2. Die hier ausgestellten Arbeiten zeigen ein grundsätzlich dialektisches Wechselspiel von Figur und Grund. Da beide ihre Farben der in jedem Bild vorhandener Palette des Regenbogens entnehmen, kann die Figur vor den Grund und der Grund vor die Figur treten, kann die Figur Grund und der Grund Figur werden. Die Bilder erhalten dadurch eine für das Werk Atilas bezeichnende flache Scheinräumlichkeit oder besser vielleicht: Zweischichtigkeit. Das Verhältnis von Grund und Figur hält sich dabei in etwa die Waage. Diese Konstanz läßt vermuten, daß sich hier im Ansatz auch die Thematik der Atilaschen Bilder fassen läßt.
3. Der Regenbogen ist auf diesen Bildern nicht nur Farbrepertoire, er ist im Farbverlauf - Atila selbst spricht von Farbprogression - zugleich strukturierendes und inhaltliches Element der Bilder. Keinesfalls ist er in irgendeiner Form Abbild von Natur, vielmehr - wovon noch zu sprechen sein wird - Anspielung eines mythologischer Kontextes, mythologisches Zitat.

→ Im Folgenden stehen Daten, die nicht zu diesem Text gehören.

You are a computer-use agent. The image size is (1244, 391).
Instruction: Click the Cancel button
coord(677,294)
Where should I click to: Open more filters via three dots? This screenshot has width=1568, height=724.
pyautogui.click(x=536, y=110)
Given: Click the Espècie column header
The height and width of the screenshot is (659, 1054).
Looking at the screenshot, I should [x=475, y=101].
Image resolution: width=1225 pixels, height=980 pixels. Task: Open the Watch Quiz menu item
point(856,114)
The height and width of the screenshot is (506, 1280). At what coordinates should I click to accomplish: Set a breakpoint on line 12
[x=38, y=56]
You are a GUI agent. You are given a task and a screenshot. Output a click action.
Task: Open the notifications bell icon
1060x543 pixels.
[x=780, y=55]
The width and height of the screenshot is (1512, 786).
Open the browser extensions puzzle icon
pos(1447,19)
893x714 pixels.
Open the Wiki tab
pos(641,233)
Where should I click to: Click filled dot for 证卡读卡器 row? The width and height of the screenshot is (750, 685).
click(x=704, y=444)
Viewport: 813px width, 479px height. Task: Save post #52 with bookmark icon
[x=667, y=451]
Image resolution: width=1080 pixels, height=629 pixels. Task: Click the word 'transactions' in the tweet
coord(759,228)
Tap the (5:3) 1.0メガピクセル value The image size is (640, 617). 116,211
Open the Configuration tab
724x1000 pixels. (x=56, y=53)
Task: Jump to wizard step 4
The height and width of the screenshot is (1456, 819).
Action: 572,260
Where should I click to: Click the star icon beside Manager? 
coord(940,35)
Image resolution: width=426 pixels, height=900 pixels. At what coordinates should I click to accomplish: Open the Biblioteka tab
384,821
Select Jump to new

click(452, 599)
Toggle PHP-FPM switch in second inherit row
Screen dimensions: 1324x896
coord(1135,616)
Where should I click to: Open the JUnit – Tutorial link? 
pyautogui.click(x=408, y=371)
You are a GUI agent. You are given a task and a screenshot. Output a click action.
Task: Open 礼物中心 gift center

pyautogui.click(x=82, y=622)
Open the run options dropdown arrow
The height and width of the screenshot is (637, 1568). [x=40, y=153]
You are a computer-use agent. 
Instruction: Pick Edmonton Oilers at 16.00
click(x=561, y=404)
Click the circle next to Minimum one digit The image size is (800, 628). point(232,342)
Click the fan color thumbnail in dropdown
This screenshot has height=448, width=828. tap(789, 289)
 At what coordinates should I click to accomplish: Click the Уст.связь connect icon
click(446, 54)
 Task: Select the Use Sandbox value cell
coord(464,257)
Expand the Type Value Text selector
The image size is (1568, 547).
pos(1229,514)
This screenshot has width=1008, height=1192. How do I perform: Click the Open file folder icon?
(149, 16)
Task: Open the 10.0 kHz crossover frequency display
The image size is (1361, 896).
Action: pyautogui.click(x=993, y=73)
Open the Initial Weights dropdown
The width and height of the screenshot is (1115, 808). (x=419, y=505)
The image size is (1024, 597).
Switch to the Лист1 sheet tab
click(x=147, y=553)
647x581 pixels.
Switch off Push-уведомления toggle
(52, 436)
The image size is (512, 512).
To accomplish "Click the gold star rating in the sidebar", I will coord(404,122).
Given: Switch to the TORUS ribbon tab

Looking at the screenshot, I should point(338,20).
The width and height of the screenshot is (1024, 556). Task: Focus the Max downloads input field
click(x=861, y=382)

4 Ähnliches gilt für die Figuren, die sich innerhalb der Farbprogressionen, zwischen den Flächen der Farbdurchläufe andeuten, vorzeigen oder zurücknehmen. Atila hat für sie einmal vorn Aufquellen gesprochen. Eine Behelfsüberlegung kann deutlich machen, was gemeint ist, Kinder lieben es, dort, wo Farbe Tropfen bildet, mit den Fingern einzugreifen, die Farbfläche weiterzumalen. Sie versuchen dabei, die verwischte, verschmierte Farbe in etwas Erkennbares zu überführen, das sie an etwas erinnert, das sie freut, aber auch, das sie schreckt. Ähnlich könnte man auch von den Figuren Atilas als Versuchen derartiger Erinnerung sprechen. So gesehen sind Atilas Figuren keine deformierte Realitätsabbildung, Realitätsfragment wie auch immer, vielmehr Zitat von etwas fast Verlorenem, oft Zitat ferner Kulturen und Mythologien des indischen Kulturbereichs ebenso wie des indianischen. Darüber hinaus können sie angedeutetes Bildzitat sein, etwa einer Antesfigur, einer Miróform, eines Picassoauges - nicht in einem wörtlichen Sinne, vielmehr so, daß sie sich im Augenblick des Erinnerns zugleich wieder entziehen, fremd werden. Diese Beobachtung gilt eigentlich für die ganze Figürlichkeit der Atilaschen Bildwelt, wobei die erinnernd angedeuteten Figuren augenscheinlich zumeist mythologische Qualität haben.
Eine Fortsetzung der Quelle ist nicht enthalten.